Dennis and Jim's Data Engineering Blog: Creating a Script Component in SSIS that can Generate a Hash Value for a Row

    Generating hash values for your data can be extremely useful in data warehousing. It is an excellent way to tell if the data coming through staging, from your source systems, has changed or not. This is accomplished by pushing individual rows of data through some type of hashing algorithm and adding the output as a value on your data stream. When that particular row comes through staging again you can compare the hash value generating in staging to the hash stored with your data in the data warehouse.

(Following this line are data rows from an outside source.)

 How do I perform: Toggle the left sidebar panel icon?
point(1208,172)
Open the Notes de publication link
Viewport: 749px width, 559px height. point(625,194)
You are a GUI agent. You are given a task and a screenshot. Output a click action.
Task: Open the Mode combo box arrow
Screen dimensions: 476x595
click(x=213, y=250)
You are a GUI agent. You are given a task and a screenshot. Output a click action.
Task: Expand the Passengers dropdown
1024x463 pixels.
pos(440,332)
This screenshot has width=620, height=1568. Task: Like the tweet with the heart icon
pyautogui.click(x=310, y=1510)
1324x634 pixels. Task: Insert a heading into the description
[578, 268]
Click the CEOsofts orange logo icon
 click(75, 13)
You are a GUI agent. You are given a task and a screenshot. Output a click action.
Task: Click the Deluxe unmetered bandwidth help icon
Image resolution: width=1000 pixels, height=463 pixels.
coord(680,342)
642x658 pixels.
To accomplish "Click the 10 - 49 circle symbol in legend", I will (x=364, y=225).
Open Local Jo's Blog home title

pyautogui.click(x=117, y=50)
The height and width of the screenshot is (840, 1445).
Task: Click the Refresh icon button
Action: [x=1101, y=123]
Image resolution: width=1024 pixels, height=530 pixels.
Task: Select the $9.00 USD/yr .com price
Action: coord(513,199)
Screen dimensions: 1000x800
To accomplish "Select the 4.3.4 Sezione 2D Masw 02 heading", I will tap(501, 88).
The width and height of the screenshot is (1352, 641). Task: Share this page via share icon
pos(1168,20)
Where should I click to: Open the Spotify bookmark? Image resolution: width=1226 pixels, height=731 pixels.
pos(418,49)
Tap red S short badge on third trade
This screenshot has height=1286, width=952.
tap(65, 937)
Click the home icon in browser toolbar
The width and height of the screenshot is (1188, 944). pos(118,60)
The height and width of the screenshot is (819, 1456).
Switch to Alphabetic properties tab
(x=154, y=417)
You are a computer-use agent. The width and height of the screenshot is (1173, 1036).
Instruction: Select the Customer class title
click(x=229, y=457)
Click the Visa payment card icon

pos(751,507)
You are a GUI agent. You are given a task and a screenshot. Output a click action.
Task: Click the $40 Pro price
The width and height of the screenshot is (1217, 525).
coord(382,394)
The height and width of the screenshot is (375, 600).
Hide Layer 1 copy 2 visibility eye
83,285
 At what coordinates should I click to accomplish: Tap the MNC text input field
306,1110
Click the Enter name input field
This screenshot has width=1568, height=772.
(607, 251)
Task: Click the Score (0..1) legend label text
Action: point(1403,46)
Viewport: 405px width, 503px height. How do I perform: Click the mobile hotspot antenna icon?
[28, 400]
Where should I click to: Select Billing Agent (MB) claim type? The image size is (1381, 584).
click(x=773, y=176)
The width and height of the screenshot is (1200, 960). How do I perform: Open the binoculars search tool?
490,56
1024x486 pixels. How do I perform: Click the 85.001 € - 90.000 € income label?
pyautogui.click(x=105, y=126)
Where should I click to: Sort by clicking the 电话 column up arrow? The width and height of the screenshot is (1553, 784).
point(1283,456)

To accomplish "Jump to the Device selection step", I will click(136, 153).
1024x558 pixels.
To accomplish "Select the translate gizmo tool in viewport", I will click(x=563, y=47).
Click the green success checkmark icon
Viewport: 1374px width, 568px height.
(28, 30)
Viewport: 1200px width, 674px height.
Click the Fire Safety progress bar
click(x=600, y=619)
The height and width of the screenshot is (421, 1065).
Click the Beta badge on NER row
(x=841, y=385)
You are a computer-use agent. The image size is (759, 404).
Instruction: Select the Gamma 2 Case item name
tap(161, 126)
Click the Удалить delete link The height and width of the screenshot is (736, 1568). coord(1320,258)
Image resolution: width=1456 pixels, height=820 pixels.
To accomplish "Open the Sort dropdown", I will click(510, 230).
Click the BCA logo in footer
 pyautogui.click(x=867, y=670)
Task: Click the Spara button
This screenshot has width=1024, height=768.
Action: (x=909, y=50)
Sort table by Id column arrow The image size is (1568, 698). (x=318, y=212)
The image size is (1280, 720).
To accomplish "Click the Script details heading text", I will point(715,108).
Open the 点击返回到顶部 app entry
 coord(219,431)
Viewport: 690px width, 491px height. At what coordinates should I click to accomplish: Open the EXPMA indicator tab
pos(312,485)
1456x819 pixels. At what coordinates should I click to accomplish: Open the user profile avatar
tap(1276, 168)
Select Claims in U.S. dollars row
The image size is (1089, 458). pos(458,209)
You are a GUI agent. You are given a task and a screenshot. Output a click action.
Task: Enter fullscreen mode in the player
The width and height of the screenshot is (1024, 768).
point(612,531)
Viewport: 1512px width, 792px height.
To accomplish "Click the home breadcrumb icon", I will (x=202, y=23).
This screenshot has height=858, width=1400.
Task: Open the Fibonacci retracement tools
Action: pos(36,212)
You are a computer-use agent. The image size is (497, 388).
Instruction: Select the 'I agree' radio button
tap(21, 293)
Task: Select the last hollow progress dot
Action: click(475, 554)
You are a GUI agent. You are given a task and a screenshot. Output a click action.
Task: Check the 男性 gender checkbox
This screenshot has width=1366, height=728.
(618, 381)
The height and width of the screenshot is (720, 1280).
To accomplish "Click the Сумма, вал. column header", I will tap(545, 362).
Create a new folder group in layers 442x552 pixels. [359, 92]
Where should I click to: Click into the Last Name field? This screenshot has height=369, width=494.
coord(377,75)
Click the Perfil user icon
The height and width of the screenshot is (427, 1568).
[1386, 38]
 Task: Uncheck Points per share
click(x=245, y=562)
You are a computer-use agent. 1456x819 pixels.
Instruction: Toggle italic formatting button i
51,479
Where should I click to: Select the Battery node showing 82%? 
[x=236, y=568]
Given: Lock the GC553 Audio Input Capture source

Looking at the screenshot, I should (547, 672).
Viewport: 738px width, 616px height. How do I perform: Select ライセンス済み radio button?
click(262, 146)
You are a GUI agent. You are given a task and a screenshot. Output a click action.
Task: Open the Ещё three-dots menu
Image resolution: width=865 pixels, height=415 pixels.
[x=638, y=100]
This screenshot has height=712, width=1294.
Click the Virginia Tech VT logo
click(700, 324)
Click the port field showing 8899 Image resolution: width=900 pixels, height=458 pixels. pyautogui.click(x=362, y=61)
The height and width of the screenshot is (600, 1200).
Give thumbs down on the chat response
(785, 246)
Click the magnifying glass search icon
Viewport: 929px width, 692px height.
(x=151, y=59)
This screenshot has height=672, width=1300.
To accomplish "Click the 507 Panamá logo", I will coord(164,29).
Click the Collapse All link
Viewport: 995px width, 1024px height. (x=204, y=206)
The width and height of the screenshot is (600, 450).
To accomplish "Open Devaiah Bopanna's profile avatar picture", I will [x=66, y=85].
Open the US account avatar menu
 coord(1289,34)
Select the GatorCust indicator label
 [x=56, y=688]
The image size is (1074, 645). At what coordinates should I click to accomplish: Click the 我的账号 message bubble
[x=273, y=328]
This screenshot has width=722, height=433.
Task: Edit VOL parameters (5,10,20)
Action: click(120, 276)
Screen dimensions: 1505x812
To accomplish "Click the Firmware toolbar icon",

This enables you to determine if a change has occurred in the row, and if your data warehouse row needs to be updated(or if you need to insert a new record if you are change tracking).

     Without utilizing something like a hash, you will have to compare every column in your incoming data stream to its associated column in your data warehouse in something like a conditional split transformation with a syntax like (COLUMN_A_NEW != COLUMN_A_DW) || (COLUMN_B_NEW != COLUMN_B_DW) ...etc. For records with many columns, this can be a daunting task. This will also have to be custom to every package you have as data sources for each package will be different. This provides little to no re-usability and is very inflexible to change. Thus, we use a hash.

     I've seen a couple of ways this has been done in different systems, some good....some not so good. One way, if your source system developers have blessed you with this feature, is to simply get a hash value for your record from the source system. You can store this hash value with the data and do a simple comparison in your conditional split transformation, HASH_VALUE_SOURCE != HASH_VALUE_DW. If they are different we process the update, if not we do nothing. Another way I've seen is with creating a custom scripting component that maps out each individual column coming through and generating a hash. While this is still better than doing this in a conditional split transformation, its still too customized to the package and inflexible to change. Thus every time you add/remove a column to the transformation, the code in the scripting component needs to be updated. There is no re-usability. A third way I've seen is simply to not use a hash at all. Just use some kind of add/change dating mechanism from the source, to determine what records to stage, and blindly update the data warehouse, whether records have changed or not. Now this is not very efficient at all is it?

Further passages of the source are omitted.